夢の歌
  
歌の翼に(3)
「でも、優勝賞金を当てにするなんて……本気?」
 並んで家路をたどりながら、サスキアはつぶやいた。
「ローマに知り合いなんていないのに、子供たちと路頭に迷うことになったら」


「いざとなったら、ロンドンに借金でも何でも頼めばいいさ。子供たちに広い世界を見せるいい機会だし」
「でも……もし予選すら通らなかったら、がっかりさせてしまうわ」
 サスキアはそっとウィリアムを見上げた。
「私たち二人で行くんじゃダメ?」


「ふむ。
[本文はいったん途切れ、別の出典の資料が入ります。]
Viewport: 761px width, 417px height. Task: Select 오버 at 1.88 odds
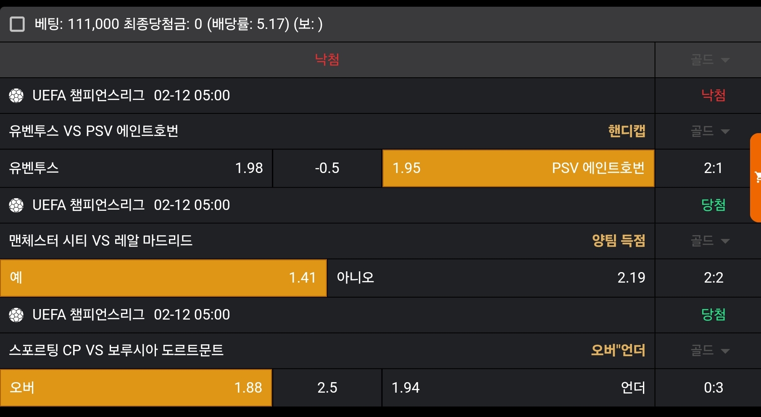[136, 388]
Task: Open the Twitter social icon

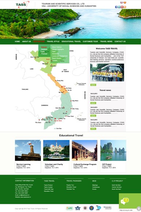Action: pos(119,7)
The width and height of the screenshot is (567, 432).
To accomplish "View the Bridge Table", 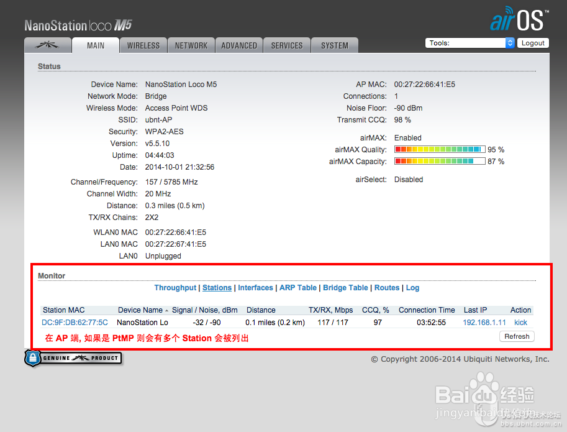I will (345, 287).
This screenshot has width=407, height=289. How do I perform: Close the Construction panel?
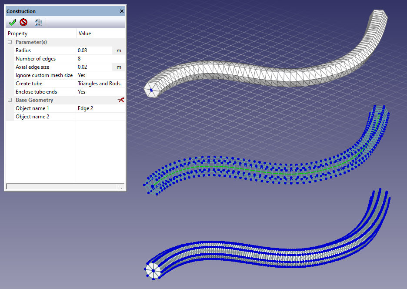click(x=121, y=11)
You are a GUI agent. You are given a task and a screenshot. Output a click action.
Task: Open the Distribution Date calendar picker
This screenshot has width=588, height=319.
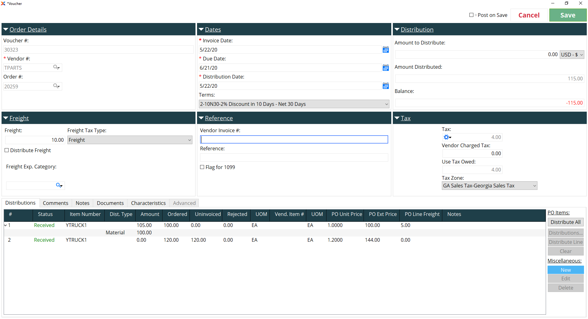click(x=385, y=86)
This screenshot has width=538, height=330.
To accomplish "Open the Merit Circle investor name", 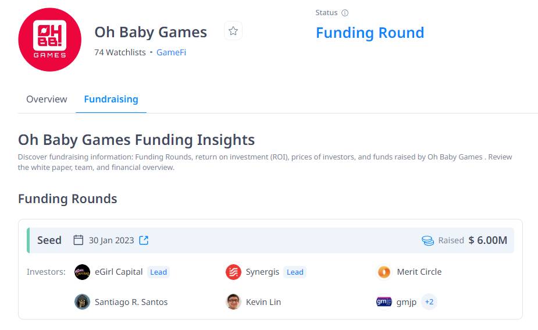I will click(x=419, y=272).
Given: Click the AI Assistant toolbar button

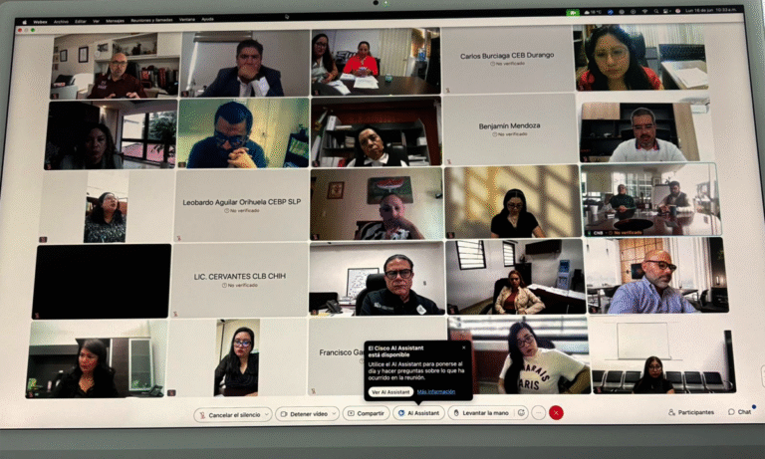Looking at the screenshot, I should coord(418,413).
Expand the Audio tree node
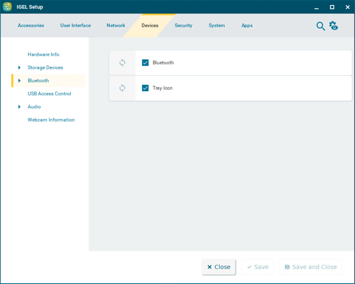 click(x=19, y=107)
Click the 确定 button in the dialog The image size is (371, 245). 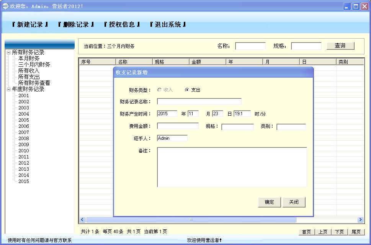(x=269, y=202)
子供たちの世話は父さんと母さんに頼めるし、確かに頭数を減らせば、豪華なハネムーンにできるよね」
「そ、そういう意味じゃないわ」
 顔を赤くしたサスキアを楽しげに見つめてから、ウィリアムは口元を引きしめた。
「子供たちは一人でも多く連れて行くよ。君はサスキア・オスターデでエントリーするんだから」


「なに……それ」
 サスキアはよろけるように小走りになった。
「それが何の関係があるのよ? 旧姓で歌ったのは、ラジオ局での一度だけよ。まだ根に持ってるの?」
「そうとも。根に持っている」
「局の人に“サスキア・ブロアじゃ名前に華がない”って言われて、あのときは仕方なく」
 ウィリアムは深々とうなずいた。
「業界のプロの意見だからね。ローマの音楽祭でも、もちろん従うつもりだ」
「ヘンな人」
 サスキアは唖然として立ち止まった。遅れたサスキアを、ウィリアムが振り返る。
「そのために、みんな連れて行くんだ。どこから見ても既婚女性と分かるように、向こうではどこへ行くにも子供たちをゾロゾロ連れて歩くぞ」


 たっぷり数秒のあいだ、息をあえがせてから、サスキアは両手を振り回した。
「なあに、それ! 旧姓を名乗るからって、独身のフリなんかしないわよ!」
 ウィリアムは片手を上げ、肩や頭で黄色い風船がぽんぽんと弾むのを、落ち着き払ってさえぎった。
「歌手志望の若い娘を食い物にしようっていう悪徳興行主もいるそうだからね。ナメられないように」


 サスキアは降参した、というように大きくため息をついた。
「私が歌い終えると、子供たちが一斉に“ママー!”って言って取り囲むわけね」
「その通り」
「子だくさんの貧乏主婦じゃ、レコードを作っても売れないって、敬遠されるかもよ?」
「君の歌を聞いたあとで、まだそんなことを気にするような音楽屋なら、こっちから願い下げだ」
「ウィリアム」


 駆け寄ったサスキアを、ウィリアムは抱きしめた。しがみつくように回されたサスキアの手から、風船が離れていった。
「本当に? 本当に私の歌が、レコードになると思う? 見ず知らずの人が、聞いてくれると思う?」
 か細い声が小さくなりながら続く。
「もちろんさ」
「大丈夫」
「みんなついてる」
 ウィリアムは何度も繰り返しささやいた。